Potty training regression is one of the most frustrating things that dog guardians deal with. Especially when your dog is peeing on your bed, finding a quick solution is a must!
Ways to stop your dog from peeing on the bed include seeing a vet to rule out health problems, returning to potty training basics, cleaning the bed thoroughly, and keeping your dog out of the bedroom until the problem resolves.
In this article, we’ll discuss 11 ways to stop your dog from peeing on your bed so that you can get a restful sleep!
#1: Schedule a Vet Appointment
If your dog has suddenly started peeing on your bed, especially if their potty training has regressed, they need to see a vet. It’s vital to rule out illness before treating this as a training issue.
Mental health conditions such as dementia are another possible cause, and sometimes dogs become incontinent due to age.
#2: Spay or Neuter Your Dog
If your dog is intact, they’re more likely to pee indoors. This is especially true for males, but females can also use urine to mark their territories.
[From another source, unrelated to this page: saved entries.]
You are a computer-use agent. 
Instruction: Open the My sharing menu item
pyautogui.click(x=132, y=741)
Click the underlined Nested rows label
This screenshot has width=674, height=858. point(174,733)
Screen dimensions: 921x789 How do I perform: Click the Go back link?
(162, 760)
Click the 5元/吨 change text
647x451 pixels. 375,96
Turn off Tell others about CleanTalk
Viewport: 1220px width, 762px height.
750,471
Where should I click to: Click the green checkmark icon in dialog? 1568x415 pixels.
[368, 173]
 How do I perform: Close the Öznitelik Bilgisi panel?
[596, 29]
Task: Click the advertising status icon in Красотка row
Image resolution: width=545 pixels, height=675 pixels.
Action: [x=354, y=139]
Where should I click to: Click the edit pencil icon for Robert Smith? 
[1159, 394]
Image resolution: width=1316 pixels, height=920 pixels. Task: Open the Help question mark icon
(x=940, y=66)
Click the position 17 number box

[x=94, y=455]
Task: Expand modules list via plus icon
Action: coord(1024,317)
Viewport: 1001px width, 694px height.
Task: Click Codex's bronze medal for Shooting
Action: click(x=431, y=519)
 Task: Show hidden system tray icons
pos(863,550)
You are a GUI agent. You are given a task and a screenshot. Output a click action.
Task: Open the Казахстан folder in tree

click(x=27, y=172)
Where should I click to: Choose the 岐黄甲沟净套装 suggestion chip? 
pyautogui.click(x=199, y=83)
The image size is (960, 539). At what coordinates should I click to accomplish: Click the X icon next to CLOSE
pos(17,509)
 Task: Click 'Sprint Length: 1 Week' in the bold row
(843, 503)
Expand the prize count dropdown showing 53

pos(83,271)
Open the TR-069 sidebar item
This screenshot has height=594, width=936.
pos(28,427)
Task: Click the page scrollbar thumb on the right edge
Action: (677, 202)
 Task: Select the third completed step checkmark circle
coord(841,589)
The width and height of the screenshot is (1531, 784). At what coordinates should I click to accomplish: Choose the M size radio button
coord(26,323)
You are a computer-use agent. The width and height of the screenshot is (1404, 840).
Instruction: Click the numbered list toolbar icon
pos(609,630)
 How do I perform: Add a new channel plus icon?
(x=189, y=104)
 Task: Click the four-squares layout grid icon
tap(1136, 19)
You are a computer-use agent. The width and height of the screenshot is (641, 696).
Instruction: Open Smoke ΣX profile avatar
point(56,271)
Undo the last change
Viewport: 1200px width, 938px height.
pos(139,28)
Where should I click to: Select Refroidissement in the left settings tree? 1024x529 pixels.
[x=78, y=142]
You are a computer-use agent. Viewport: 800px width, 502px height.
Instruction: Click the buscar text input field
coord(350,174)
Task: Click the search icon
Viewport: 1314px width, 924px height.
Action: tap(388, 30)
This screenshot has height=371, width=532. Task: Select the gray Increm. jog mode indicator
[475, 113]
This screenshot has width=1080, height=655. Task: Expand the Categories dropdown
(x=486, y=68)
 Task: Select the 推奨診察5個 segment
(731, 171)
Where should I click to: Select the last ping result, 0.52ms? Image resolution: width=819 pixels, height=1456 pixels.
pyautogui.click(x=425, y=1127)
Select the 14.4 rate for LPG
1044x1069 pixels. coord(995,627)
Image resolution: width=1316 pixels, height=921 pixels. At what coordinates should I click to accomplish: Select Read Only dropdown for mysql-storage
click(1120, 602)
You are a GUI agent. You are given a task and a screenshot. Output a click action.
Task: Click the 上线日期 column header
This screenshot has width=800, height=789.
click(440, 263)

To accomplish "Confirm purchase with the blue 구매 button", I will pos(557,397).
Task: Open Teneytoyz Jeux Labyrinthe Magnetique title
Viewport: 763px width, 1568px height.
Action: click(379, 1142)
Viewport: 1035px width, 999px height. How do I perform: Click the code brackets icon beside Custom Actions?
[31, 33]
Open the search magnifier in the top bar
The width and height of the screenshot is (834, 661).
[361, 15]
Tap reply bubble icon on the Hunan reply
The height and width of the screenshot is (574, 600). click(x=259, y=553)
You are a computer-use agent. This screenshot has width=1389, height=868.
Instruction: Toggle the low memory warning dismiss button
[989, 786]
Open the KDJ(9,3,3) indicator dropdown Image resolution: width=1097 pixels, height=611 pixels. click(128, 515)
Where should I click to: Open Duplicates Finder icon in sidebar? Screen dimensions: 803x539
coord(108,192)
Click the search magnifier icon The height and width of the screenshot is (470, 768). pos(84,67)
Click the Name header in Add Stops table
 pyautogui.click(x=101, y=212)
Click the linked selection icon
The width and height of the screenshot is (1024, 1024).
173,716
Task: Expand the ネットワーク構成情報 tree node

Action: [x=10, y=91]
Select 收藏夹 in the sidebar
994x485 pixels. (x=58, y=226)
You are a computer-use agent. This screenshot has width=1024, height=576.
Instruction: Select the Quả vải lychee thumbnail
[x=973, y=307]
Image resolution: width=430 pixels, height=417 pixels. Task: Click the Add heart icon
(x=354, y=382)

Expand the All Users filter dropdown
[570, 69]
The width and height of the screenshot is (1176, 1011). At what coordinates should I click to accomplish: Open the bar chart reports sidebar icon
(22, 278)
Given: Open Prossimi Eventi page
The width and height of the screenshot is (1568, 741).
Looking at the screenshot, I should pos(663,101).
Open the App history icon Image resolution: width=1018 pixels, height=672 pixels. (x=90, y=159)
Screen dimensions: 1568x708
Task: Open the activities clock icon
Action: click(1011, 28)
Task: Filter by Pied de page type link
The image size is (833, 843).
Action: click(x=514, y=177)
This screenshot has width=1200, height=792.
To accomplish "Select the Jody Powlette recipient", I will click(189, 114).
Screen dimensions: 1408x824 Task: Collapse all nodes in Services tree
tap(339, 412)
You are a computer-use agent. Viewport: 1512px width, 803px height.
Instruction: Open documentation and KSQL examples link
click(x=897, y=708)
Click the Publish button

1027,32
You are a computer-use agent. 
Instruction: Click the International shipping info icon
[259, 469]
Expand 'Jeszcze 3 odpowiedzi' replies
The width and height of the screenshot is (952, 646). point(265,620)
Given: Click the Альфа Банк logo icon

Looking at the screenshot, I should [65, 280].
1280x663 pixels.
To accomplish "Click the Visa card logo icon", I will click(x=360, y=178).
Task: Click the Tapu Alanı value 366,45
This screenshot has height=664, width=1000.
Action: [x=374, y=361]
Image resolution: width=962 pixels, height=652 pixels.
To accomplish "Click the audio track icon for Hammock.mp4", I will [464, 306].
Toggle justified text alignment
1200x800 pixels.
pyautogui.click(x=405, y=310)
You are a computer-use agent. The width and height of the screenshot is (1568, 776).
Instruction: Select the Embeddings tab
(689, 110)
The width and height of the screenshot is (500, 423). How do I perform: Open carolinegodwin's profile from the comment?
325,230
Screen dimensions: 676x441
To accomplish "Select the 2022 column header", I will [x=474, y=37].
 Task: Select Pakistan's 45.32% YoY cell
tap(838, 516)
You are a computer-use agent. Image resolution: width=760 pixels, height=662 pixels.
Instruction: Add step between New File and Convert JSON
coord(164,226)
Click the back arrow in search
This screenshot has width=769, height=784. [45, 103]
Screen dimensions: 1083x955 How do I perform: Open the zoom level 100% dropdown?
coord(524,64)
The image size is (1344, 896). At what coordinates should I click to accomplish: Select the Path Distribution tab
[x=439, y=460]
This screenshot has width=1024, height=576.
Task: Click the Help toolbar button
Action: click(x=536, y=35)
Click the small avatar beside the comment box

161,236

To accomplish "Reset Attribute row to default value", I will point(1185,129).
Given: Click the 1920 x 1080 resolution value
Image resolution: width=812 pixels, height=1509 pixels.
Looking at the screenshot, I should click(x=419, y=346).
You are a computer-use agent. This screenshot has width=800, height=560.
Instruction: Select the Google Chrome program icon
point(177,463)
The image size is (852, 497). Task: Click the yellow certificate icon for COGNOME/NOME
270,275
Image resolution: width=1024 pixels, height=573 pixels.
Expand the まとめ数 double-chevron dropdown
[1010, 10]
This isn’t an issue of dominance or your dog trying to take control of the home–it’s just a natural behavior that can make them feel more secure.
Spaying and neutering is best for dogs, and often for yourself and your community as well. Your dog is likely to live a longer and healthier life with fewer behavioral problems, and you’re guaranteed not to have any poorly-bred and unwanted puppies in your future!
#3: Bring them Outside More Often
If your dog starts peeing indoors, you’ll need to go back to potty training basics. This means taking them out every couple of hours and after they eat, drink, or play. Bring your dog potty first thing in the morning and last thing before bed as well.
#4: Stay Outside Until they Pee
Some dogs will be stubborn about going outside. They might even fear peeing in front of you if you’ve punished them for peeing inside before.
Give them time and keep the experience positive, but boring–you don’t want this to be a distracting playtime, but you don’t want your dog to feel punished either.
Let your dog sniff a bit so they can find a place to go, but don’t go for a full walk, run around, or play at this time. Make those outings separate from potty time!
#5: Reward them for Peeing Outdoors
If your dog pees outside, it should be a huge celebration! Shower them with praise, give them the tastiest treats, and let them know how proud you are.
You won’t have to make such a big fuss every time, but while they’re relearning, you need them motivated to do their business outdoors.
#6: Keep Your Dog Close and Supervise them Carefully
Going outside many times a day often isn’t enough if your dog has decided that the bed is a potty spot. You’ll also need to supervise them closely, especially near the bed and any other indoor potty areas.
Keep your dog close to you during the day by closing the door of the room you’re in, using a leash, or putting them in an exercise pen. Don’t let them go into the bedroom on their own, as they’re likely to pee again.
If at any point your dog begins acting like they need to pee (sniffing, squatting, etc.) take them outside immediately.
#7: Avoid Punishments
Never, ever punish your dog for peeing indoors. Try to avoid scolding them, no matter how frustrating it is to have to wash the sheets again. Remember that it isn’t their goal to make your life harder.
To the best of your ability, act like nothing has happened. Wash the bedding and go on as if they didn’t pee. Focus on supervision indoors, frequent potty breaks, and big rewards for peeing outside.
Punishing your dog by rubbing their nose in the mess, dragging or locking them outdoors, or hurting them in any way is counterproductive. Even if they do link the punishment to their mess (which is unlikely unless you can catch them in the act), they’ll only learn to hide from you while they pee.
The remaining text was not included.